The single-dose COVID-19 vaccine Sputnik Light received approval from the Subject Expert Committee (SEC) of the Drugs Controller General of India (DCGI) today to conduct phase 3 bridging trials in India.
Last year, Hyderabad-based Dr Reddy’s Laboratories had partnered with the Russian Direct Investment Fund (RDIF) to conduct phase 3 trials of the vaccine. After the company submitted safety, immunogenicity and efficacy data, the SEC granted permission for conducting the trials in India, a statement by the Central Drugs Standard Control Organisation said.
“The committee noted that the firm has now presented the safety and immunogenicity along with the longevity of the antibodies which gives a measure of persistence of antibodies in the participants,” the statement added.

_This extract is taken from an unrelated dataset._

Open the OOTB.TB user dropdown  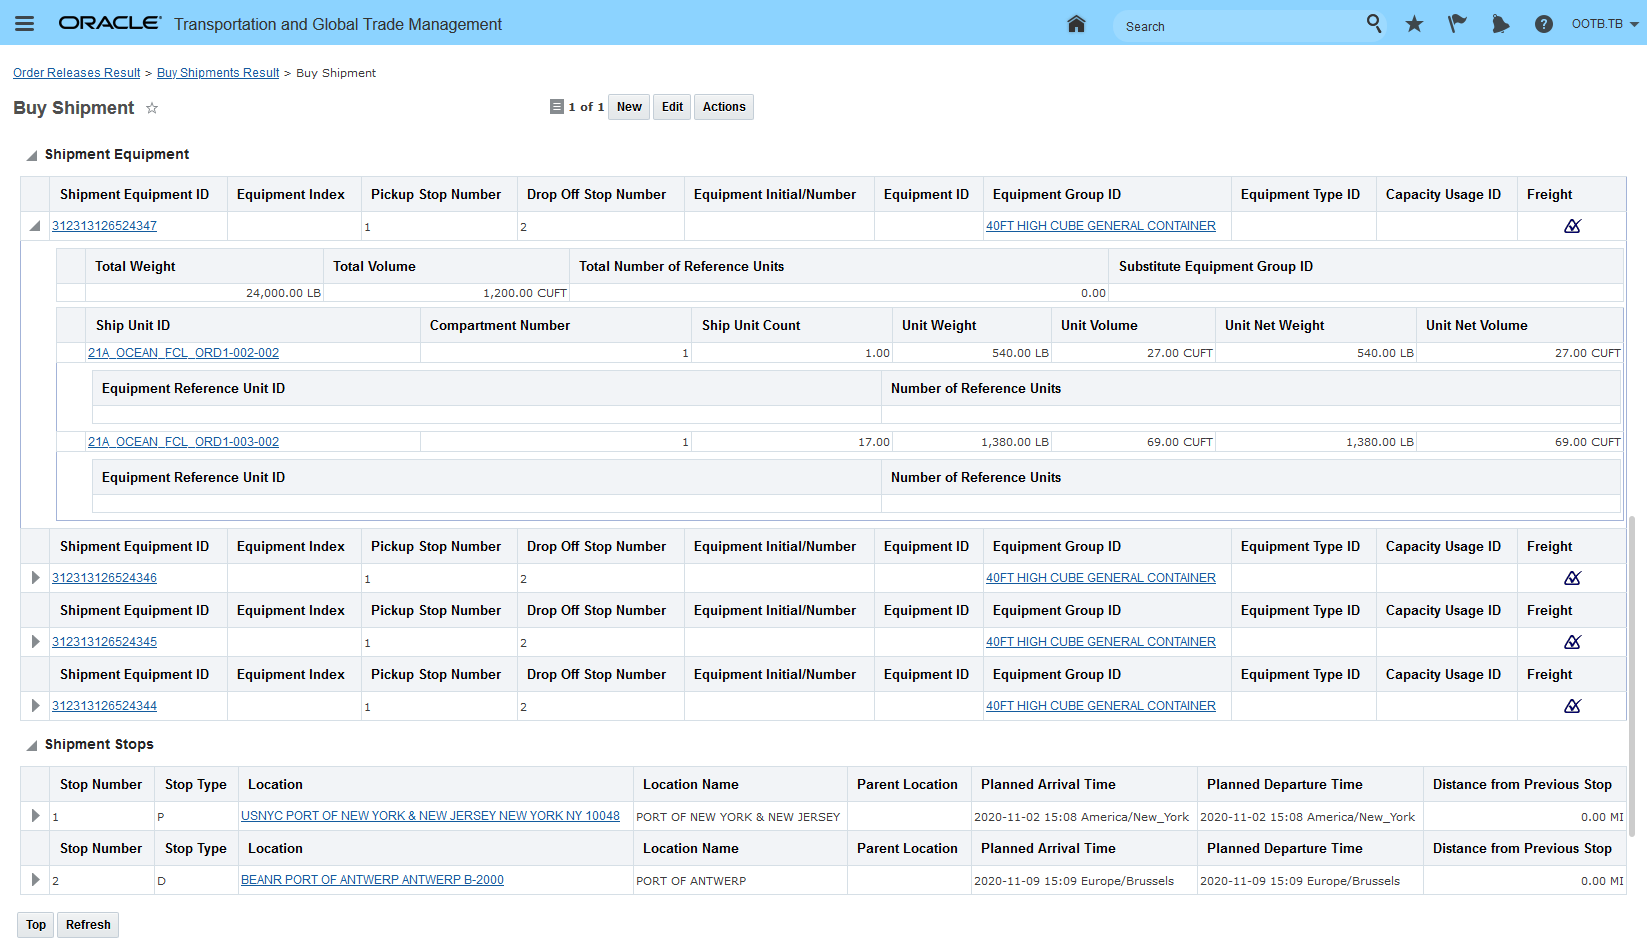pyautogui.click(x=1604, y=24)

In May, Dr Reddy’s CEO Deepak Sapra told NDTV that the company will have discussions with the government and the regulator in June for an immediate launch. But in July, the expert committee refused to grant emergency-use authorisation for Sputnik Light, ruling out third phase trials for the vaccine developed by Russia’s Gamaleya Institute. The committee had said it did not find any “scientific rationale” for the trials to be conducted.
According to Sputnik Light makers, the vaccine has shown an efficacy of 79.4 per cent. If the jab is approved in India, Sputnik Light could be the first single-dose vaccine to be used in the country.
In Russia, the vaccine has been approved for people above 60 years old. The pharma firm has said the vaccine does not cause serious adverse effects.